(Dataset entries)
────────────────────────────────────────

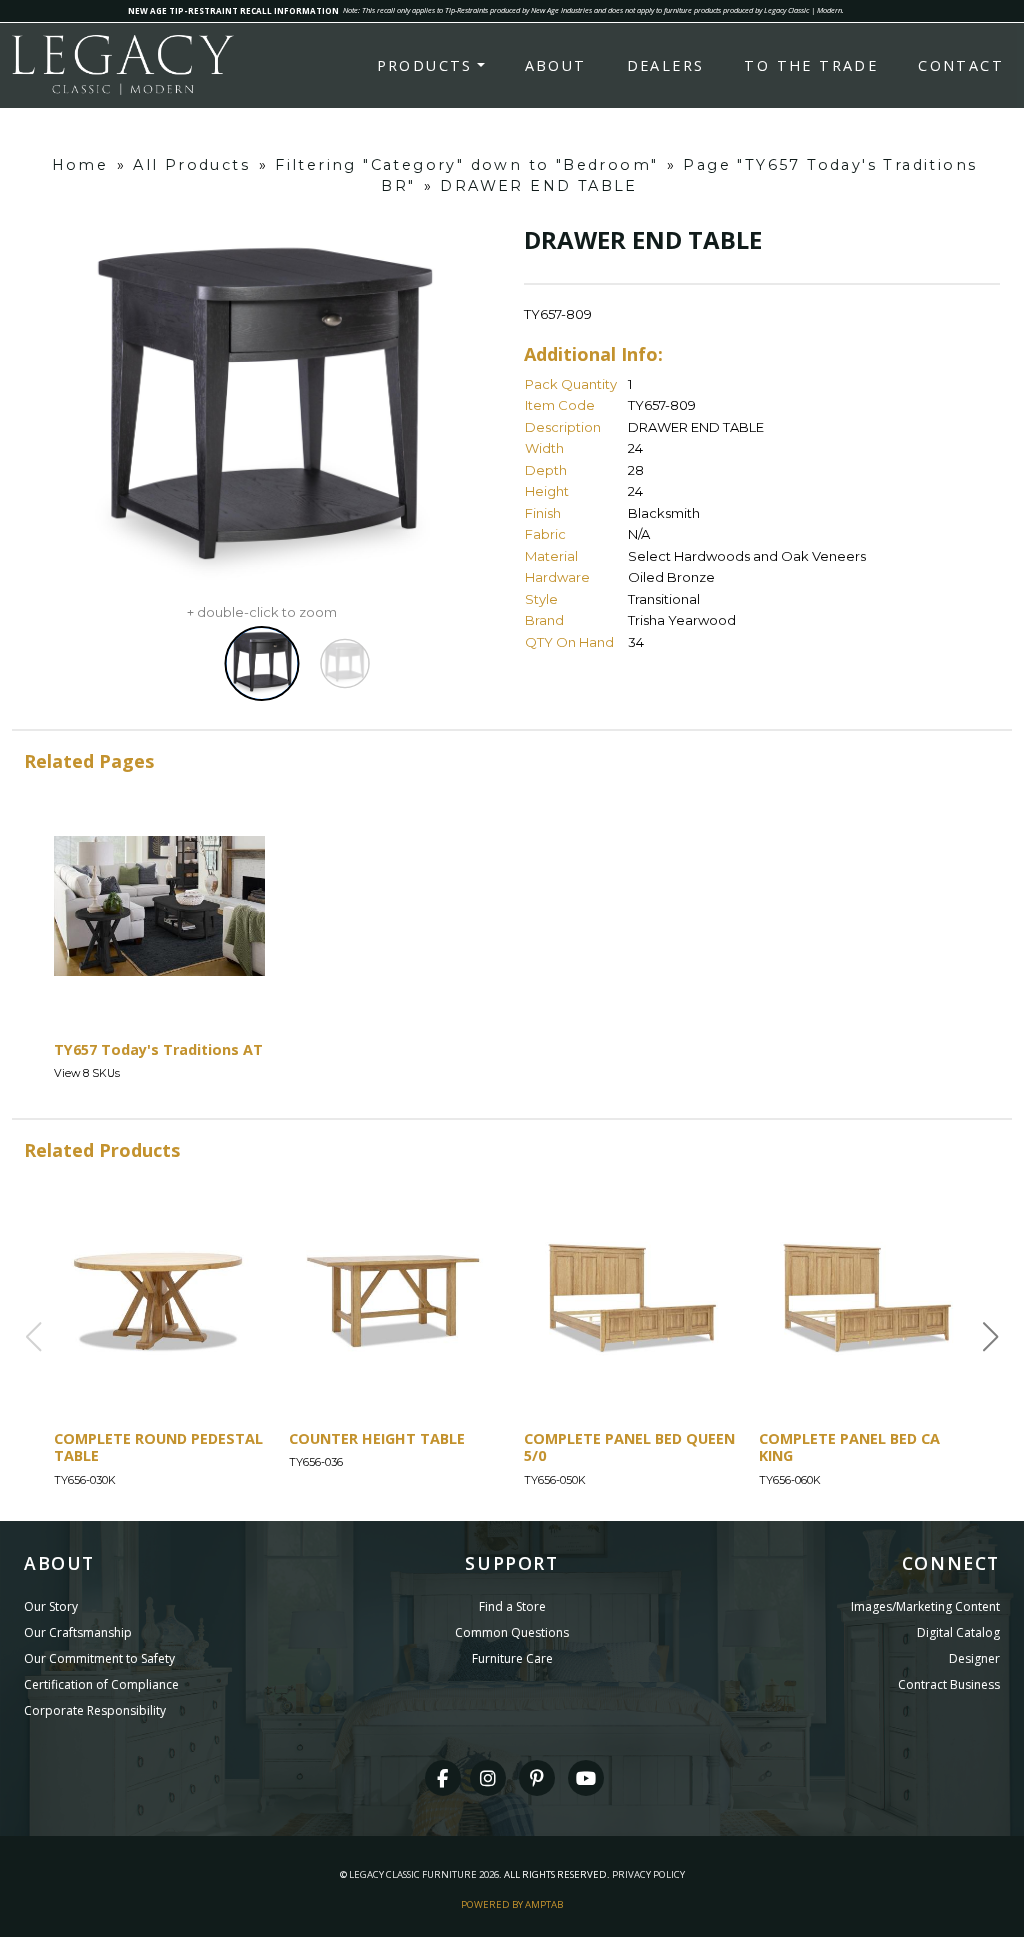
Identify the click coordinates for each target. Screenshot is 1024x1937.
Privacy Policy (648, 1874)
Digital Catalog (958, 1632)
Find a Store (512, 1606)
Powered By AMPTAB (512, 1904)
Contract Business (949, 1684)
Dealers (666, 65)
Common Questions (512, 1632)
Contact (961, 65)
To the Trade (811, 65)
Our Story (51, 1606)
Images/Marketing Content (925, 1606)
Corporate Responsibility (95, 1710)
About (556, 65)
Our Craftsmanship (78, 1632)
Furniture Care (512, 1658)
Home (80, 165)
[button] (991, 1337)
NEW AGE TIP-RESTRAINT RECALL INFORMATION (233, 10)
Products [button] (425, 65)
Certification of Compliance (101, 1684)
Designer (974, 1658)
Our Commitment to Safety (99, 1658)
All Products (191, 165)
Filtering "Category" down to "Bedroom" (466, 165)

────────────────────────────────────────

*Task prompt:* Please set the data above down exactly, with the pictures removed.

*Solution:*
Identify the click coordinates for each target. Screenshot is 1024x1937.
Privacy Policy (648, 1874)
Digital Catalog (958, 1632)
Find a Store (512, 1606)
Powered By AMPTAB (512, 1904)
Contract Business (949, 1684)
Dealers (666, 65)
Common Questions (512, 1632)
Contact (961, 65)
To the Trade (811, 65)
Our Story (51, 1606)
Images/Marketing Content (925, 1606)
Corporate Responsibility (95, 1710)
About (556, 65)
Our Craftsmanship (78, 1632)
Furniture Care (512, 1658)
Home (80, 165)
[button] (991, 1337)
NEW AGE TIP-RESTRAINT RECALL INFORMATION (233, 10)
Products [button] (425, 65)
Certification of Compliance (101, 1684)
Designer (974, 1658)
Our Commitment to Safety (99, 1658)
All Products (191, 165)
Filtering "Category" down to "Bedroom" (466, 165)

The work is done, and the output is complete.